Carrollwood Baptist Church in Tampa, Fla., was considering canceling its Super Bowl party but held it after conducting its own research, which including reading the WorldNetDaily article. The congregation has held the event for 20 years.

“I spent time trying to research the NFL site and the Super Bowl site to find what the copyright laws were. They do not have them posted anywhere,” Carrollwood pastor Tom Rives told BP. “I had a lawyer in my church to go through all the things that he could find, because I do not want to stand in my pulpit and say, ‘Come do something tonight that’s against the law.’ I won’t do that. I don’t want to lead in civil disobedience. But at the same time, when I could not [find] anything published [online] as to what that was, and in the middle of the process of researching it found that the NFL backed up, then that opened the door for me to do so.”

The church showed the “Power to Win” DVD before the game — doing so beforehand to accommodate the NFL’s supposed message rule — and during the game passed out issues of Sports Spectrum magazines after each score as part of a contest. They had free hot dogs, nachos, popcorn and drinks. There was no admission, and the 150-175 in attendance watched the game on a large projection screen.

“It is a big fellowship time for us, and it is a good time for outreach,” Rives said. “We had a young man who professes to be an atheist — he took a Bible that we gave him, he took a tract from that and he was asking questions. That was worth the whole event right there.”

Nationwide, actions varied at various churches:

— The singles at Southeast Christian Church in Louisville watched the game on a 55-inch picture projected on a 100-inch screen, the Louisville Courier-Journal reported. The party was estimated to have approximately 250 people.

“I think it’s ridiculous,” Debi Ingold, a party attendee, said. “You can do it in a bar full of people.”

“But you can’t in a church full of people,” Joan Brutscher added, according to the newspaper.

— Indianapolis’ Northside New Era Missionary Baptist Church — where Colts’ coach Tony Dungy attends — cancelled a party that would have had some 300 in attendance, the Los Angeles Times reported.

“It’s a shame we have to disappoint so many people. We don’t agree with it. But it is the rule,” Dian Foreman, director of youth ministry, told the newspaper.

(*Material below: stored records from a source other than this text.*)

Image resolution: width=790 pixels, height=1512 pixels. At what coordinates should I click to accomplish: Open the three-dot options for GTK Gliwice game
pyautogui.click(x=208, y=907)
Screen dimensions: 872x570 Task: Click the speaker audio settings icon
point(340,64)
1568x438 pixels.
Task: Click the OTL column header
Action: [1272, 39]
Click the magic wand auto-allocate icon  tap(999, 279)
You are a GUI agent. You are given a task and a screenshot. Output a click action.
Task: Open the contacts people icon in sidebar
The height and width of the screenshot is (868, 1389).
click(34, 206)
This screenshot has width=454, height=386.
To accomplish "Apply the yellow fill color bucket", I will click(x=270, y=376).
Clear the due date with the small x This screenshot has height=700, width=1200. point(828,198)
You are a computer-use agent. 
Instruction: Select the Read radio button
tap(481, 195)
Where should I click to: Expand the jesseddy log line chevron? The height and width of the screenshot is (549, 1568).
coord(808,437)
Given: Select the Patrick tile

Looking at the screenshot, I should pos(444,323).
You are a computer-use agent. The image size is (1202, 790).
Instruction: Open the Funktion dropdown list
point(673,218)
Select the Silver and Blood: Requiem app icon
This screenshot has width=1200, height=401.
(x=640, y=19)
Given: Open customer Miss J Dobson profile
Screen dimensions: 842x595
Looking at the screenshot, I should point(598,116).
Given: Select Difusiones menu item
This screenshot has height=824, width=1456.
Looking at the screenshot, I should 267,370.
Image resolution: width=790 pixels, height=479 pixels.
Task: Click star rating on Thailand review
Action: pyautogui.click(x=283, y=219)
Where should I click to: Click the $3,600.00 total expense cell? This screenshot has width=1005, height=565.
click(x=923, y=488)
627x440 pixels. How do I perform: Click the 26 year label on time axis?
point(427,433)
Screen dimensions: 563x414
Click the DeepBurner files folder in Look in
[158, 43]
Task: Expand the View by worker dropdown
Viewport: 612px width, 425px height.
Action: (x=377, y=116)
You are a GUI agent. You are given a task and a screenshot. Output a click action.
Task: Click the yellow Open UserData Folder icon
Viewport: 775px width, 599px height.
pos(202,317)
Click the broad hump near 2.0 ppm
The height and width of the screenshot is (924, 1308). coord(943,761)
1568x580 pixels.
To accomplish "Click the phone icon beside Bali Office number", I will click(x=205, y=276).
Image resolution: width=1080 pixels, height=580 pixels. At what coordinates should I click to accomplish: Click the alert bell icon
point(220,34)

— Second Baptist Church in Indianapolis went ahead with its Super Bowl party, showing the game on a 12-by 12-foot projection screen. All year, men in the church had gathered on Sunday afternoons to watch games in order to help shepherd young boys — especially those without fathers, the Indianapolis Star reported. David W. Greene, the church’s pastor, said the Super Bowl was an opportunity to continue that nurturing.

“We need to communicate to our young fellas that for some things you believe in you need to take a stand,” he told the newspaper.